Early Baroque Origins
The Dawn of a New Age (Early 1600s)
The opening of our journey begins in a century poised between Renaissance balance and Baroque intensity. Around 1600, Europe was reshaping its sense of the world: the cosmos had been redrawn by Copernicus and Galileo, religious wars were tearing nations apart, and artists sought new ways to move the human spirit.
This week’s selections capture the birth of the Baroque — an art that no longer contented itself with harmonious proportion alone, but strove instead to seize the listener, the viewer, the reader, and stir them to passion.
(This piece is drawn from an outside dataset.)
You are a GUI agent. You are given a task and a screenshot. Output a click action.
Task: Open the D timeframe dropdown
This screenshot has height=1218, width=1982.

Monteverdi’s L’Orfeo offers us the first great flowering of opera, where music became theatre and myth became living sound. Caravaggio’s Calling of Saint Matthew shocks the eye with light and darkness, its drama as immediate as any stage performance. Il Gesù in Rome, with its sweeping nave and gilded chapels, embodies the Catholic Church’s new architecture of persuasion. Cervantes’ Don Quixote bends prose into a mirror of human folly and yearning, while Francis Bacon’s Advancement of Learning sets forth a modern creed of empirical discovery.
Together, these works show a culture turning outward — eager to persuade, to astonish, to test the limits of imagination and knowledge. For the conductor, Week 1 is an invitation to listen and to look with fresh intensity: to feel how an age of turbulence forged new ways of perceiving, and to consider how the artist’s task is not only to perfect form, but to awaken the soul.